Area: 4.46 hectares.
Other Information:
New site. Nature Reserve owned by Cornwall Trust for Nature Conservation.
Description and Reasons for Notification:
Sylvia’s Meadow supports a fine example of species-rich neutral or slightly acid unimproved grassland. Such vegetation is now very rare in Cornwall due to agricultural intensification and in particular to the trend towards improving leys for silage in support of the dairy industry. Only one other comparable unimproved meadow site is known in Cornwall and this is some 75 kilometres away to the west. The site lies close to the A390 road at the western edge of the village of St. Ann’s Chapel in the extreme east of the county. Two old enclosures now comprise a single grazing unit surrounded by hedges which, on the western boundary include some fine standard trees.

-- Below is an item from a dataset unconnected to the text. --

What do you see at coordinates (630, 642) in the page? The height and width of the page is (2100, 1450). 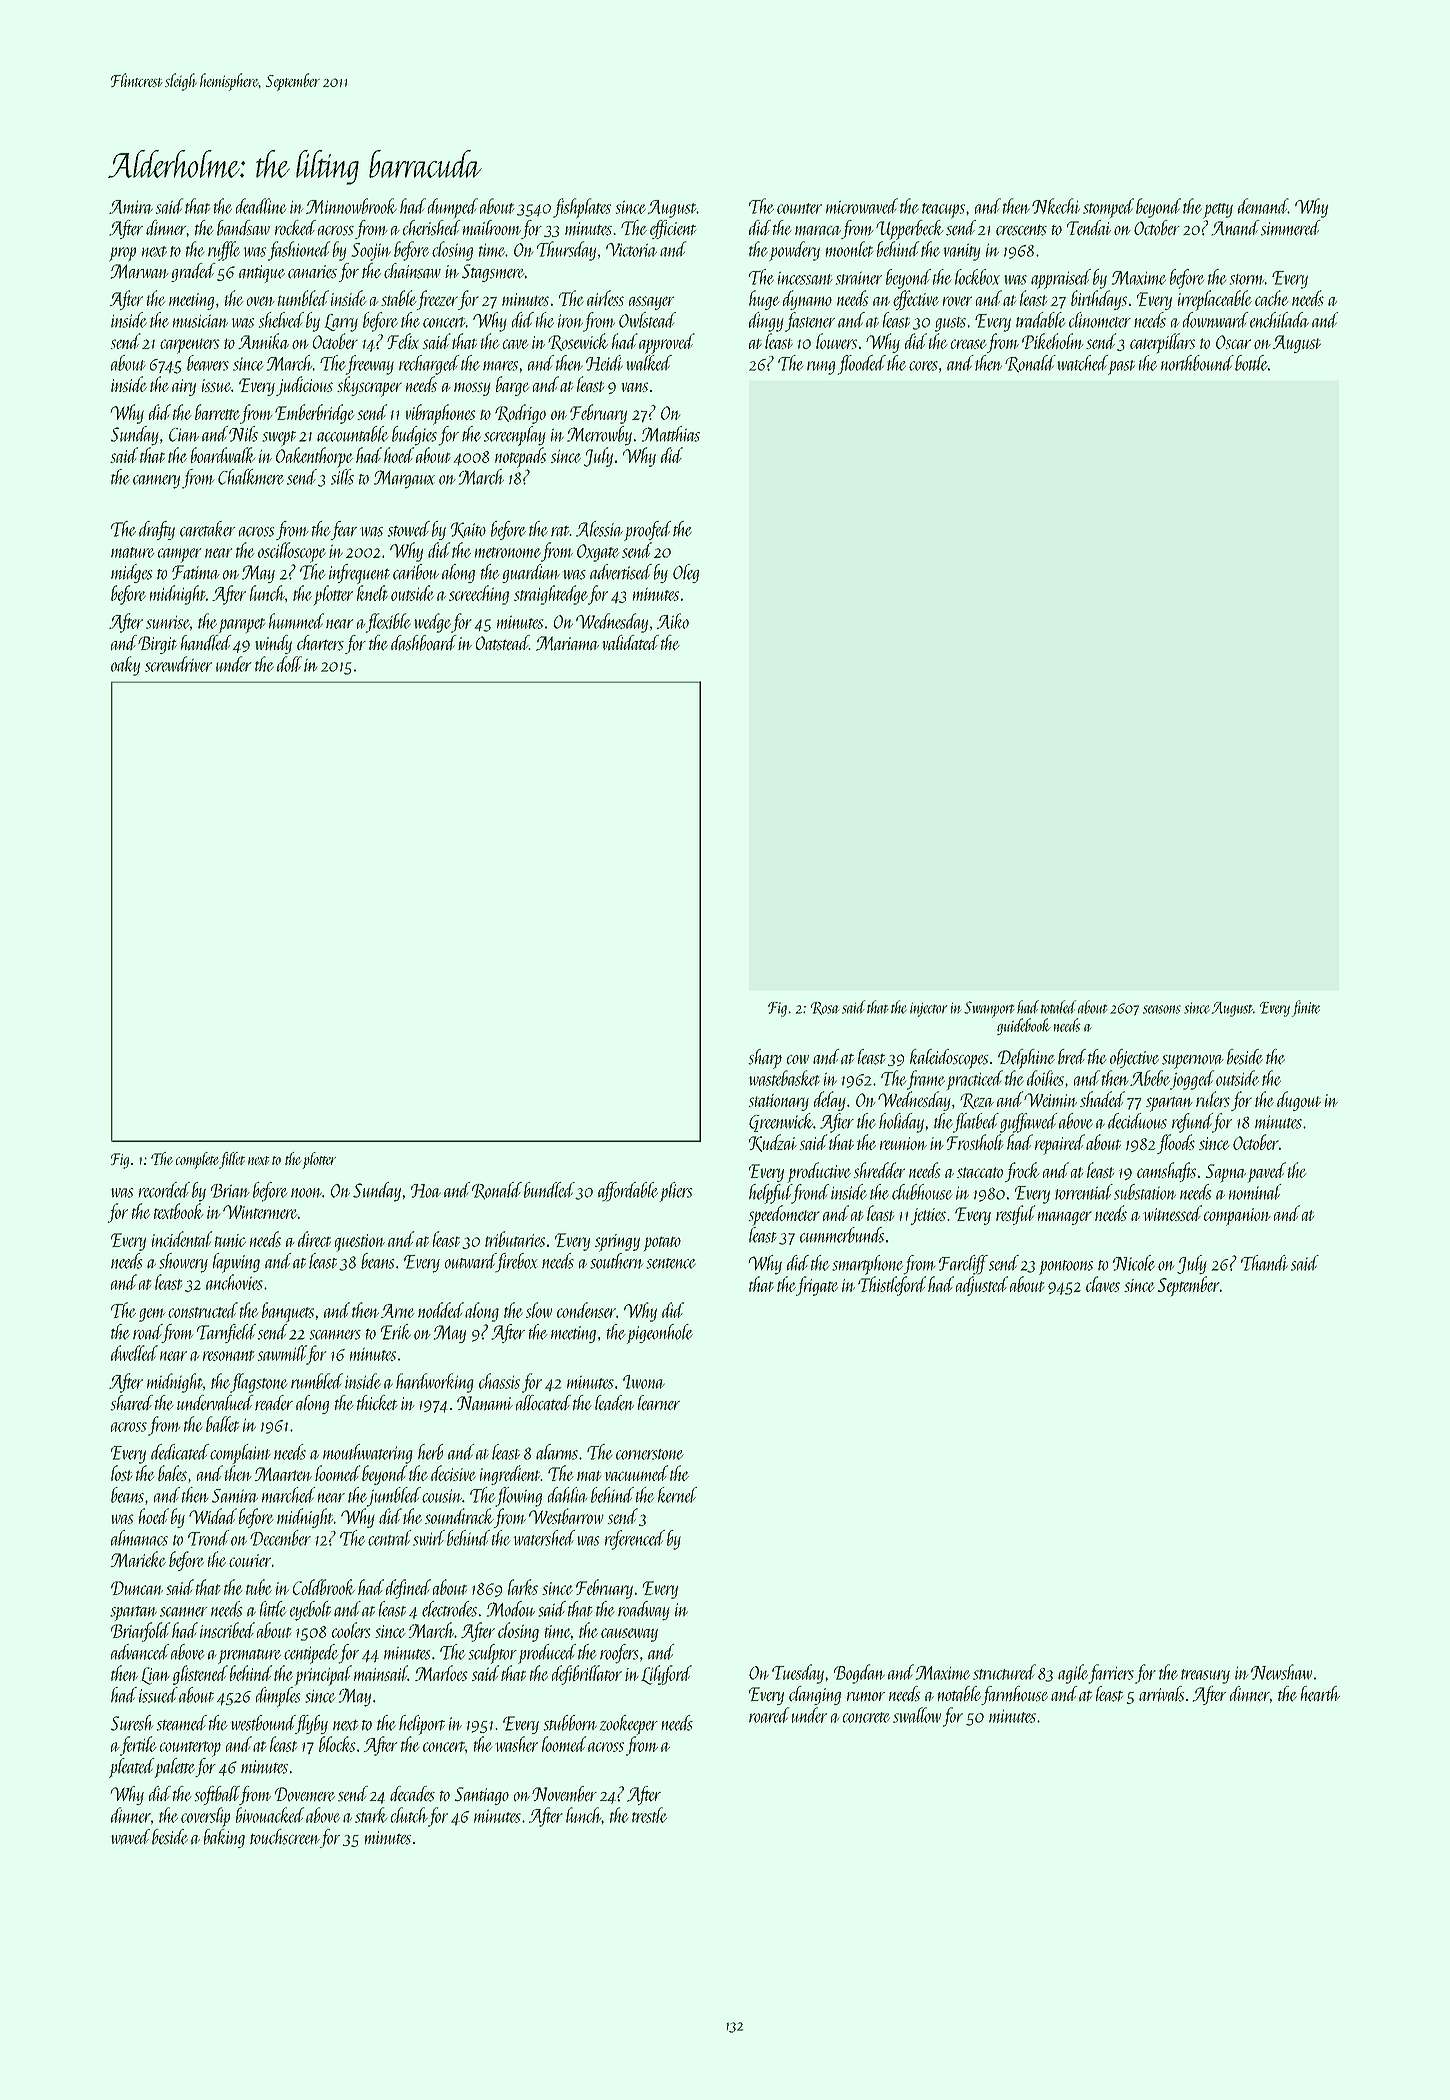 I see `validated` at bounding box center [630, 642].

Complex small-scale variations in soil chemistry and drainage, with seasonal waterlogging in places, give rise to a mosaic of sub-communities but overall the site corresponds with the crested dog’s-tail Cynosurus cristatus – common knapweed Centaurea nigra MG5 grassland community. Herbaceous plants are dominant within the meadow sward with abundant oxeye daisy Leucanthemum vulgare, lousewort Pedicularis sylvatica, cat’s-ear Hypochoeris radicata, creeping cinquefoil Potentilla reptans and common bird’s-foot-trefoil Lotus corniculatus. Seven species of orchid are recorded: Dactylorhiza maculata subsp. ericetorum, southern marsh-orchid D. praetermissa, common spotted-orchid D. fuchsii, early purple-orchid Orchis mascula, lesser butterfly-orchid Platanthera bifolia, greater butterfly-orchid P. chlorantha and autumn lady’s-tresses Spiranthes spiralis.
Wetter zones, largely in the west of the site, support wild angelica Angelica sylvestris, marsh pennywort Hydrocotyle vulgaris and ivy-leaved bellflower Wahlenbergia hederacea, while at the dryer, more acid extreme the heath-grass Danthonia decumbens sub-community of MG5 occurs with occasional plants of heather Calluna vulgaris.